#### WORK REQUIRED:
What is needed is an exact copy of all the entries.

Data records
◇ ◇ ◇ ◇

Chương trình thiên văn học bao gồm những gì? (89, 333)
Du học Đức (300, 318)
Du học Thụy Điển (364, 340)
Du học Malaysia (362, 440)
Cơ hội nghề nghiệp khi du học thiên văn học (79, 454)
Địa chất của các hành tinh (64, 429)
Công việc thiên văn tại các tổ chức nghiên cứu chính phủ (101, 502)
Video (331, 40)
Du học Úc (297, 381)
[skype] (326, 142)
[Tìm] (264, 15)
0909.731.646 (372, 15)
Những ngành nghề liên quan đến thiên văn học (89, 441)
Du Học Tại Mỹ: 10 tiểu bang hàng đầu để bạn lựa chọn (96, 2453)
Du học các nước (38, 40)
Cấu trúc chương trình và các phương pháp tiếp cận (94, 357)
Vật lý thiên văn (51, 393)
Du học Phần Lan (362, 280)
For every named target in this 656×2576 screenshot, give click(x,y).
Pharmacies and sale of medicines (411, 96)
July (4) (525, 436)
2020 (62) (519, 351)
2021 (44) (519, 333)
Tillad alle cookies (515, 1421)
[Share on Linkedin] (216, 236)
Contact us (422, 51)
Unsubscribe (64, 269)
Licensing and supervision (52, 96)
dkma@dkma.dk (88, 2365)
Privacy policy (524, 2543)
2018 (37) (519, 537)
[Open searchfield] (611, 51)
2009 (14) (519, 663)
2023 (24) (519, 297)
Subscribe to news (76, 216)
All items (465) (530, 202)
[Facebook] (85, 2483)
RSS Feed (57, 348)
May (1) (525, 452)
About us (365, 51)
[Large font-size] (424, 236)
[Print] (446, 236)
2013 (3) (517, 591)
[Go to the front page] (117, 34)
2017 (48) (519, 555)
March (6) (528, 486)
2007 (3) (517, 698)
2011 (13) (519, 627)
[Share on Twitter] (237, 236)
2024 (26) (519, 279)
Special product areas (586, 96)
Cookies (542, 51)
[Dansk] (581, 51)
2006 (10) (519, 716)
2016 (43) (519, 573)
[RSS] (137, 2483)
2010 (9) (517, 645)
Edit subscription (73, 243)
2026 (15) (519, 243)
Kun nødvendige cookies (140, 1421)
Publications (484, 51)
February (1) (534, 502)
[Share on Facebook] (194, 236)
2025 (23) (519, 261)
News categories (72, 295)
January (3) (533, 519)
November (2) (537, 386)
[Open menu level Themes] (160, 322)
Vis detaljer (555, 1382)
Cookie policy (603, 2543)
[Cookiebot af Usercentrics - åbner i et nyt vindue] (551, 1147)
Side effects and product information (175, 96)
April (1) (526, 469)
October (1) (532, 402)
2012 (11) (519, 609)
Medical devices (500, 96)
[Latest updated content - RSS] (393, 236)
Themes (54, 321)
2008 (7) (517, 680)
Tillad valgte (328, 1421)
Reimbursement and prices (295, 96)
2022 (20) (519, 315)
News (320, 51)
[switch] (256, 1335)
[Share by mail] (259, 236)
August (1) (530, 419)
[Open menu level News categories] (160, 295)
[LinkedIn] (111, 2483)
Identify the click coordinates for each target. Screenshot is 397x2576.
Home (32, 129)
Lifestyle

◇ ◇ ◇ ◇

#### EXERCISE ANSWER:
Chương trình thiên văn học bao gồm những gì? (89, 333)
Du học Đức (300, 318)
Du học Thụy Điển (364, 340)
Du học Malaysia (362, 440)
Cơ hội nghề nghiệp khi du học thiên văn học (79, 454)
Địa chất của các hành tinh (64, 429)
Công việc thiên văn tại các tổ chức nghiên cứu chính phủ (101, 502)
Video (331, 40)
Du học Úc (297, 381)
[skype] (326, 142)
[Tìm] (264, 15)
0909.731.646 (372, 15)
Những ngành nghề liên quan đến thiên văn học (89, 441)
Du Học Tại Mỹ: 10 tiểu bang hàng đầu để bạn lựa chọn (96, 2453)
Du học các nước (38, 40)
Cấu trúc chương trình và các phương pháp tiếp cận (94, 357)
Vật lý thiên văn (51, 393)
Du học Phần Lan (362, 280)
For every named target in this 656×2576 screenshot, give click(x,y).
Pharmacies and sale of medicines (411, 96)
July (4) (525, 436)
2020 (62) (519, 351)
2021 (44) (519, 333)
Tillad alle cookies (515, 1421)
[Share on Linkedin] (216, 236)
Contact us (422, 51)
Unsubscribe (64, 269)
Licensing and supervision (52, 96)
dkma@dkma.dk (88, 2365)
Privacy policy (524, 2543)
2018 (37) (519, 537)
[Open searchfield] (611, 51)
2009 (14) (519, 663)
2023 (24) (519, 297)
Subscribe to news (76, 216)
All items (465) (530, 202)
[Facebook] (85, 2483)
RSS Feed (57, 348)
May (1) (525, 452)
About us (365, 51)
[Large font-size] (424, 236)
[Print] (446, 236)
2013 (3) (517, 591)
[Go to the front page] (117, 34)
2017 (48) (519, 555)
March (6) (528, 486)
2007 (3) (517, 698)
2011 (13) (519, 627)
[Share on Twitter] (237, 236)
2024 (26) (519, 279)
Special product areas (586, 96)
Cookies (542, 51)
[Dansk] (581, 51)
2006 (10) (519, 716)
2016 (43) (519, 573)
[RSS] (137, 2483)
2010 (9) (517, 645)
Edit subscription (73, 243)
2026 (15) (519, 243)
Kun nødvendige cookies (140, 1421)
Publications (484, 51)
February (1) (534, 502)
[Share on Facebook] (194, 236)
2025 (23) (519, 261)
News categories (72, 295)
January (3) (533, 519)
November (2) (537, 386)
[Open menu level Themes] (160, 322)
Vis detaljer (555, 1382)
Cookie policy (603, 2543)
[Cookiebot af Usercentrics - åbner i et nyt vindue] (551, 1147)
Side effects and product information (175, 96)
April (1) (526, 469)
October (1) (532, 402)
2012 (11) (519, 609)
Medical devices (500, 96)
[Latest updated content - RSS] (393, 236)
Themes (54, 321)
2008 (7) (517, 680)
Tillad valgte (328, 1421)
Reimbursement and prices (295, 96)
2022 (20) (519, 315)
News (320, 51)
[switch] (256, 1335)
[Share by mail] (259, 236)
August (1) (530, 419)
[Open menu level News categories] (160, 295)
[LinkedIn] (111, 2483)
Identify the click coordinates for each target. Screenshot is 397x2576.
Home (32, 129)
Lifestyle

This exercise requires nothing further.